Friday, October 7, 2011

Wet, Dry, Heavy, Light


Years ago, Mr. Multi (back when he, ahem, actually played poker) used to state that he didn't want to waste any time learning other forms of poker. He said that he would learn Omaha or Stud or Razz after he learned Hold'em, and that working on those games now would just muddy the waters for him mastering Hold'em.

Ignoring for a moment that no one ever truly masters Texas Hold'em, I think ignoring other forms of poker actually handicaps a player. If you and I play heads-up in Hold'em, and we're both equally knowledgeable about the game, but I also am proficient in Omaha and Stud, I will have have an advantage over you. Yes, we both have equally deep understandings of the specific game we're going to play together, but I have a wider understanding of poker in general, which means I will have an edge over you.

Studying and playing other forms of poker (for me at least) often results in "a-ha" moments and/or alternate ways of looking at Texas Hold'em that I might not have discovered if I'd been focusing just on Hold'em. Case in point: I watched a pot-limit Omaha (PLO) training video this morning during my cardio/card-io workout. In this 30-minute lesson, I learned a refinement on thinking about board texture that I've never seen in any Hold'em discussion, book, or video. Specifically, the instructor said that in Omaha, advanced players tend to think of flops and board texture in two separate classifications: wet/dry and heavy/light*.

**The problem:**
Answer these about the poker post above, one per line:
1. Which games did Mr. Multi say he would learn after Hold'em?
2. How long was the lesson in the pot-limit Omaha training video?
3. Into which two classifications do advanced Omaha players sort flops and board texture?

**Listed records:**

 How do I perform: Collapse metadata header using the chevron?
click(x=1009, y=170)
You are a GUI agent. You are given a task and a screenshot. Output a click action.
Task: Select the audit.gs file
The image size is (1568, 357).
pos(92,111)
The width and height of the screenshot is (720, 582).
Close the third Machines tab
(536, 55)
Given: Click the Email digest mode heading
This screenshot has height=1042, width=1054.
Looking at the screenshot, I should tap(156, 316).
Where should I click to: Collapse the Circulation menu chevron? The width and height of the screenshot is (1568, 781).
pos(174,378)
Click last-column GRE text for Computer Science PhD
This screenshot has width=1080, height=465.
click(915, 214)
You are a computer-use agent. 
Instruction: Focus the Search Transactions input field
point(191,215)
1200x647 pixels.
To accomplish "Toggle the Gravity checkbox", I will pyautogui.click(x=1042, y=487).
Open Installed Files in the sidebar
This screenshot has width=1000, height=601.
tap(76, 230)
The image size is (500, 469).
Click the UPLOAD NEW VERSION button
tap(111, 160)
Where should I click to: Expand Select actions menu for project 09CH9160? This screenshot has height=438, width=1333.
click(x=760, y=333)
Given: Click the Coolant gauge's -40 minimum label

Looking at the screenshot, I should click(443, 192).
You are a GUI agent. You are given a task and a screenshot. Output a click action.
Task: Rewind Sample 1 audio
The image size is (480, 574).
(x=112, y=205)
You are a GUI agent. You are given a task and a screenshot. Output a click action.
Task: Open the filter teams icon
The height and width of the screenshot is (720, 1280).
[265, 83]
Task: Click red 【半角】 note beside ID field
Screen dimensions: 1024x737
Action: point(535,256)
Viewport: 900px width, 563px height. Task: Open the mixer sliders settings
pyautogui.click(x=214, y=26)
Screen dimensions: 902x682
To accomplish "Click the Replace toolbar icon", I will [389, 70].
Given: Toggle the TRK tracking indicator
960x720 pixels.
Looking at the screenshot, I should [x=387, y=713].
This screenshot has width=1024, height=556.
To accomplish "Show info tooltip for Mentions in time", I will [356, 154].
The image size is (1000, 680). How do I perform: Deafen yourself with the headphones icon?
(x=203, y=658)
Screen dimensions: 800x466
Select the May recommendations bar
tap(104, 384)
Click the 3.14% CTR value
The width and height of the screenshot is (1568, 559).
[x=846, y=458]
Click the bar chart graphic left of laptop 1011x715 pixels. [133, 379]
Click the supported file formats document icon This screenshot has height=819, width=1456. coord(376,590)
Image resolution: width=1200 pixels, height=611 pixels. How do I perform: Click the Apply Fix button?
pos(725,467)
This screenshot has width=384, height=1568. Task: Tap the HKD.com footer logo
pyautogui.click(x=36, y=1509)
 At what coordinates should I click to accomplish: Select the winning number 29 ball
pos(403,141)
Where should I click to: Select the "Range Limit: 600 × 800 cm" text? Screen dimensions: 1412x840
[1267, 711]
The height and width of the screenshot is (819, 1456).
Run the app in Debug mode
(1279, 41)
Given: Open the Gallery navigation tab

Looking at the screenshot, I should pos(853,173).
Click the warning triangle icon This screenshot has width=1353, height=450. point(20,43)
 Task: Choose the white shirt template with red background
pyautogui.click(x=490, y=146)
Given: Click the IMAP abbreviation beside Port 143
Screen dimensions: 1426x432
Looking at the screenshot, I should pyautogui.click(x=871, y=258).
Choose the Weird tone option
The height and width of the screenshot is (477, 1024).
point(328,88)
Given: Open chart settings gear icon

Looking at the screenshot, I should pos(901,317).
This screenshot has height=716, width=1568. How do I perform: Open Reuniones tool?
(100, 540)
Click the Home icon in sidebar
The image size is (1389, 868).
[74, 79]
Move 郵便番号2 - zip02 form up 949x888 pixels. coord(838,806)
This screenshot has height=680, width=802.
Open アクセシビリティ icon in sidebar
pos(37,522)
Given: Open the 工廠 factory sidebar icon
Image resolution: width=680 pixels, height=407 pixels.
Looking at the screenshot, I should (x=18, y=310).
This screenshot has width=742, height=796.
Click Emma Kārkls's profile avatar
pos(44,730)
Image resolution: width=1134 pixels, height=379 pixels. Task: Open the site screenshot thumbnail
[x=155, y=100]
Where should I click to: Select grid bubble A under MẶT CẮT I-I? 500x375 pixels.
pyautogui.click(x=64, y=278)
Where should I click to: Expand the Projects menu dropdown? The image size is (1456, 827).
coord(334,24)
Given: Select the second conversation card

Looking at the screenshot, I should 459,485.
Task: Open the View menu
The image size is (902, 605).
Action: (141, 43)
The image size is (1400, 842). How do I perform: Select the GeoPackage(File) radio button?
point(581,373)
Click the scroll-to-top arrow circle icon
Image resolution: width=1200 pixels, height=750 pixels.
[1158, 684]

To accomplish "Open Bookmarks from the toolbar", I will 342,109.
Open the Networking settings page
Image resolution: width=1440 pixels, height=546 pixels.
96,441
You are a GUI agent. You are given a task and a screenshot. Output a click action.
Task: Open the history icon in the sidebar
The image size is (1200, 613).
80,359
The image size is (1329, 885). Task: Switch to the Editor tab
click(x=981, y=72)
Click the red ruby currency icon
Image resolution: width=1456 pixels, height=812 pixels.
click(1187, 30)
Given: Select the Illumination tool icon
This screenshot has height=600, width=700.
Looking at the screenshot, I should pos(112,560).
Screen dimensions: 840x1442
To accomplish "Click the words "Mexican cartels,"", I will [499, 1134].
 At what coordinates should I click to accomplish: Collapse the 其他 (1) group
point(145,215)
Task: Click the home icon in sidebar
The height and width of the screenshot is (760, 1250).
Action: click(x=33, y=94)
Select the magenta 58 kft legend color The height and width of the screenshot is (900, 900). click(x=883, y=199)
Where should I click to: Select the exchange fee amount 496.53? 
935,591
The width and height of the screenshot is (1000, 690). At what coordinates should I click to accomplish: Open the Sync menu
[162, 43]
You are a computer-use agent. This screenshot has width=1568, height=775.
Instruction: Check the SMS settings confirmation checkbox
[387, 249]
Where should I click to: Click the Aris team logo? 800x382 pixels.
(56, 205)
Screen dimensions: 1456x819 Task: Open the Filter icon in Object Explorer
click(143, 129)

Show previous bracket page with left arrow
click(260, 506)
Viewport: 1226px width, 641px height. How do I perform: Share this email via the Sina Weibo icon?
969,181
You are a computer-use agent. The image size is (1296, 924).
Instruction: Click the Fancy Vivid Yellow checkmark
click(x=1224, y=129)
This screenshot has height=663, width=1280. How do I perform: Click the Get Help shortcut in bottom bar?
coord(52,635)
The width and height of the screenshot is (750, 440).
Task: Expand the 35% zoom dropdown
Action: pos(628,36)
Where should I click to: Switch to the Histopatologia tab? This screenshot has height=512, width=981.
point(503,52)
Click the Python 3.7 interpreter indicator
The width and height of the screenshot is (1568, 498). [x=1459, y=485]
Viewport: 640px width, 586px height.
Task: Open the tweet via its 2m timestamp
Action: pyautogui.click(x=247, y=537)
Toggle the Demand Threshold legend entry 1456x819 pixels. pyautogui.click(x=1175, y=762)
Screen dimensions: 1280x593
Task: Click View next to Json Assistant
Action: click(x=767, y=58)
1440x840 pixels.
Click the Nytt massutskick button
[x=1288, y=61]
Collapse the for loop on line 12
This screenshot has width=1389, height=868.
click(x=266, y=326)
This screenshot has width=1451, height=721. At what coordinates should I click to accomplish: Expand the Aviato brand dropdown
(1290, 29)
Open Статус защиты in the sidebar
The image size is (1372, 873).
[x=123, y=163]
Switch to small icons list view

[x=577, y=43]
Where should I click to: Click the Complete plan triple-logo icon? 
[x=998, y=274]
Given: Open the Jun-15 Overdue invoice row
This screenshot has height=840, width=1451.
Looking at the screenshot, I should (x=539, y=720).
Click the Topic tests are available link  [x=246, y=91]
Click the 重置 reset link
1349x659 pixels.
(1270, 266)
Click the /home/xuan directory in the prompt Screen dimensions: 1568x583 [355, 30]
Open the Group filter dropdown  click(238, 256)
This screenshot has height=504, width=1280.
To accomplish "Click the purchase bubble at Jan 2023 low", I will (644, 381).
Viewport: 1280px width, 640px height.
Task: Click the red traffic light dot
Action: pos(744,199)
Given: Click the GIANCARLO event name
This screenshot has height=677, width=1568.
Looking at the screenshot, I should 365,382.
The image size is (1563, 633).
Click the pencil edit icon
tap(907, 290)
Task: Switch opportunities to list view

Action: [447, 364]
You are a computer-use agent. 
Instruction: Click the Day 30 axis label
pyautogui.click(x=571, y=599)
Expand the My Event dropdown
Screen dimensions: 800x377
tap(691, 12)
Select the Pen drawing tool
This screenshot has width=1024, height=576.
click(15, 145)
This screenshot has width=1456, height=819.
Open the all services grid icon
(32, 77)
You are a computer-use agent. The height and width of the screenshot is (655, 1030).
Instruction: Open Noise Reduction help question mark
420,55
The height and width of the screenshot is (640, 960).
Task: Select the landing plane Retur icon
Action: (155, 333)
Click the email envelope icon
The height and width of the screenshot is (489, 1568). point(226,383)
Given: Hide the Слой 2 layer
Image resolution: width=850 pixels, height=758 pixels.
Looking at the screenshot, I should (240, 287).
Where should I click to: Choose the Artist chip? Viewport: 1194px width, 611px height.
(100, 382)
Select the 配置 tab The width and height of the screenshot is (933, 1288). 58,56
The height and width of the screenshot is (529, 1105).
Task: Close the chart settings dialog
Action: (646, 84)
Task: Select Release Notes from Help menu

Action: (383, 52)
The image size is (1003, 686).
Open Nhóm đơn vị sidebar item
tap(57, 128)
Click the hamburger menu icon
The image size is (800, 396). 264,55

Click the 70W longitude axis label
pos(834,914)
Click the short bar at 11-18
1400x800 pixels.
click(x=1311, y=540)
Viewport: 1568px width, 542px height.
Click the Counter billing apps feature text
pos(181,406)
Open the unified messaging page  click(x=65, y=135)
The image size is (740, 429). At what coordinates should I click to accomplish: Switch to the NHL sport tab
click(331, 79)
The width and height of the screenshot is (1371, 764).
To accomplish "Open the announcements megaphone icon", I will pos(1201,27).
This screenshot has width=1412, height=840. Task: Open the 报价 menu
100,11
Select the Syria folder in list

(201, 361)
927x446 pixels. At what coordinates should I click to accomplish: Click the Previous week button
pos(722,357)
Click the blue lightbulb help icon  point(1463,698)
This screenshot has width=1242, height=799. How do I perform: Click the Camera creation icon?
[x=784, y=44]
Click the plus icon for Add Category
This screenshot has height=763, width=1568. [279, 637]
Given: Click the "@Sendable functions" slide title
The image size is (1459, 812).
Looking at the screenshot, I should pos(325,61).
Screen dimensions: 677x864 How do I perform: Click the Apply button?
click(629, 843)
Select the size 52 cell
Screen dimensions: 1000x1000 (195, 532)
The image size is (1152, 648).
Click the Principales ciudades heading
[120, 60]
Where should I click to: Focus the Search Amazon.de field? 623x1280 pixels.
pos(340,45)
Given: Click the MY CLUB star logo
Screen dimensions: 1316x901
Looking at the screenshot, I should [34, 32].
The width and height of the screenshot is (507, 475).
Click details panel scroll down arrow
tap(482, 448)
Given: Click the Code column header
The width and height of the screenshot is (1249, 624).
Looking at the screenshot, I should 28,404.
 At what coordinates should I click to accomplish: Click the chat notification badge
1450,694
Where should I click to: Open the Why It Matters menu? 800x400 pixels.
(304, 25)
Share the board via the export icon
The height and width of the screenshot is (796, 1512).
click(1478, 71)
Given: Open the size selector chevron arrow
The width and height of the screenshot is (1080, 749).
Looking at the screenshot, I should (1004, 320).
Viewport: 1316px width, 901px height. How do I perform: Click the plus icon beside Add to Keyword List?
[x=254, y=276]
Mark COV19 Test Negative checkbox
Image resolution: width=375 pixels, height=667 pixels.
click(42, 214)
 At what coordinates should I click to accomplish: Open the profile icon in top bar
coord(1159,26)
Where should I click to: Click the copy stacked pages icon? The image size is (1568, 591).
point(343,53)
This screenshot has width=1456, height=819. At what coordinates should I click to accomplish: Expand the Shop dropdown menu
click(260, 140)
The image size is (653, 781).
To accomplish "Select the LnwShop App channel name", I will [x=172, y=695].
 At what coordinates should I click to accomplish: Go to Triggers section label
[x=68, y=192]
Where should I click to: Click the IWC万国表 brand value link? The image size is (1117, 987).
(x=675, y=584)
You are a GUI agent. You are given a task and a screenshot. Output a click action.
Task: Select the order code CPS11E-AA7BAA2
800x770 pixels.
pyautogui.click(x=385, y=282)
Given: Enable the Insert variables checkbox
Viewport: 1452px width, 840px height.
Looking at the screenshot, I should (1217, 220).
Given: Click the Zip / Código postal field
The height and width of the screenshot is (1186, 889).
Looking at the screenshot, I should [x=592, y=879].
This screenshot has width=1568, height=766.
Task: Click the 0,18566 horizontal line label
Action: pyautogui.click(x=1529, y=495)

**Solution to this exercise:**
1. Omaha, Stud, and Razz
2. 30 minutes
3. Wet/dry and heavy/light